Speech Sounds by Octavia E Butler
I feel like when Adams was putting this collection together, he saved the best stories for last, because this one is almost perfect. It takes a look at the scenario almost like the Tower of Babel from the Bible, where language fails at the end of the world, so no one knows how to speak properly or really communicate well. Grunts and hand gestures mean different things to different people. There’s no real way to say what is meant. Except for the main character, Rye. She can speak, which is a rare thing and seen as dangerous. It’s something she keeps to herself. The story would be perfect if there weren’t a lag in the later quarter of it. I give this story a 9/10.
The End of the World As We Know It by Dale Bailey
This story is almost meta in the way it calls itself out for being a story about the end of the world. It approaches the topic from the point of view of a lone survivor of some mysterious thing that’s caused everyone to die. He roams the leftover world to find something of a purpose, and it’s just pure desolation. I like this one because it gives a bit of a different perspective on apocalypse stories while still being cliche at places. I give this one a 7/10.
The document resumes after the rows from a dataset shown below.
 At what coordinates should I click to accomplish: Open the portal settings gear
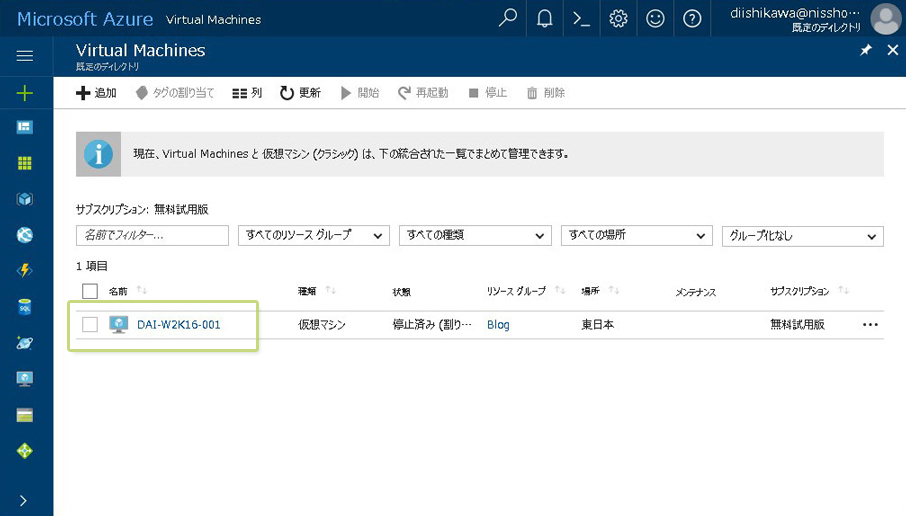click(x=618, y=18)
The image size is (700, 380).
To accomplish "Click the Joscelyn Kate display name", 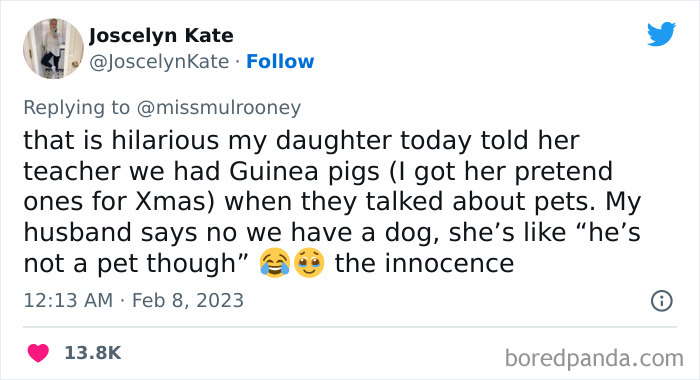I will click(x=161, y=36).
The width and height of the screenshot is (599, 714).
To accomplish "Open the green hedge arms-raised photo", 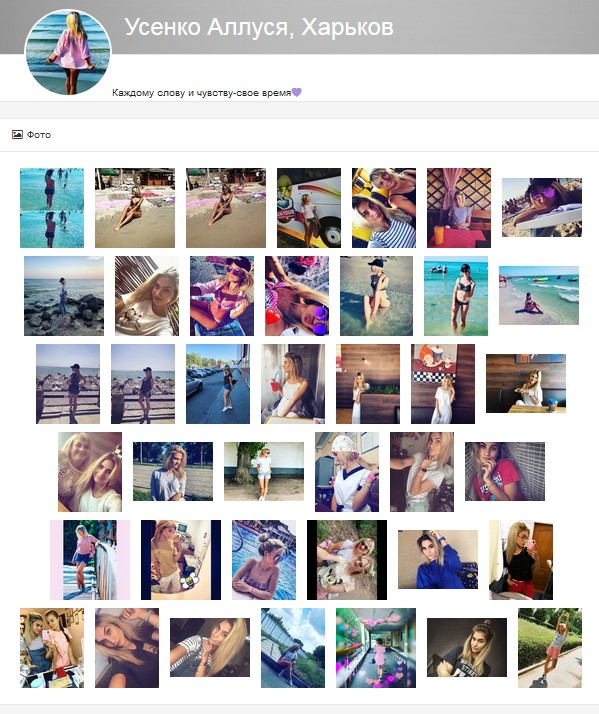I will pos(550,648).
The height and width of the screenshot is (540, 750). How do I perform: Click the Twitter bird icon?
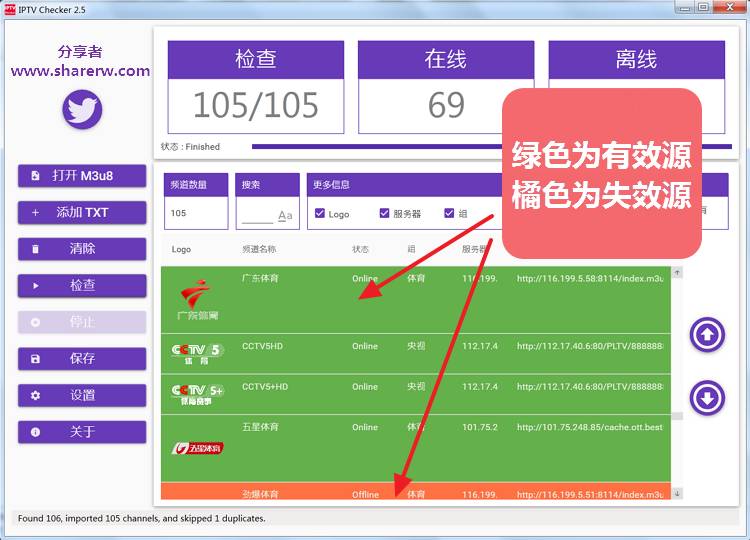[82, 109]
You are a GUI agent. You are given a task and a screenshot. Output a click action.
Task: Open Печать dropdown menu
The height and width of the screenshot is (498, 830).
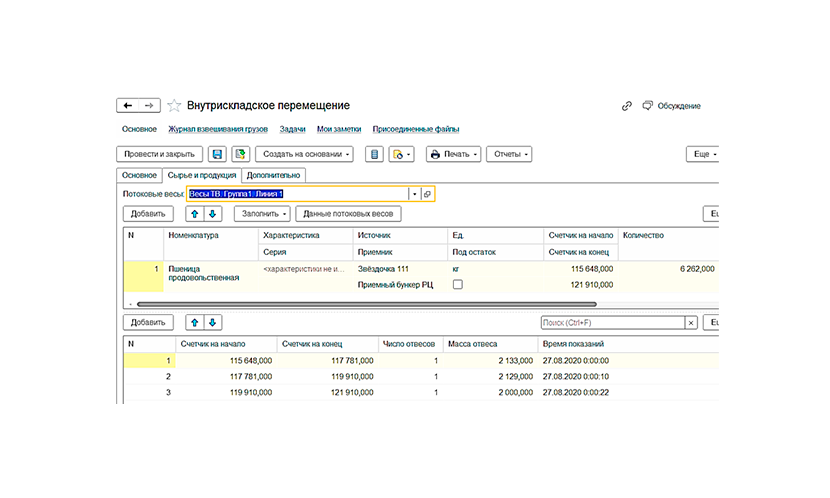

A Song Before Sunset by David Grigg
In the whole collection, no story ever made me close the book and set it aside because of the despair the apocalypse usually brings. Until this one. I would have cried if I’d let myself think about it too much. It follows Parnell, a man who lives by himself in a rundown city. It’s rough, as these stories are, but for Parnell, he tries to hold onto the beautiful things. The books, the art, the music–all past things now essentially obsolete because no one has a need for beauty in a broken, dead world. Parnell finds a way to get into a concert hall where a grand piano is waiting on the stage for him. He used to be a pianist. He trades with a kind of “general store” merchant, the Tumbledown Woman, for tools to repair this piano. And he plays it. There is a huge undercurrent of “what do we do with the beautiful things when the world ends?” running through this, and it is an excellent question. Because there will always be reason to hold on to the beauty, the bits of the past that aren’t useless, not entirely. But there will also be a need for necessity. It becomes a delicate balance of what is needed for survival and what is not. Practicality over frivolity. This story felt the most apocalyptic to me. I give this one a 10/10.
Episode Seven: The Last Stand Against the Pack in the Kingdom of the Purple Flowers by John Langan
The last story in this collection was one of the more interesting stylistically. I’ve never read work by most of the people in this, but I was not prepared for this one. Written entirely in one sentence over the course of forty pages, I was ready to hate this. Episode Seven is about a woman and her best friend running away from a pack of hyenas (maybe hyenas? I don’t think it was fully said they were hyenas, but they were animals like hyenas). These animals are smart and tracking them through all kinds of terrain, and all kinds of metropolitan destruction. There’s an added level of fear for her because she’s also pregnant and nearing the end of her pregnancy. Her best friend, Wayne, somehow knows all the things he has to do in order to help them survive in the busted up world. But there’s something not quite right about him. Something has been off the entire time, but she’s been unable to figure it out. I loved the ending of this story, and by the time I’d reached it, I hadn’t paid too much attention to the punctuation situation. This was a fun thrill ride of a final story, and I think it gets an 8/10.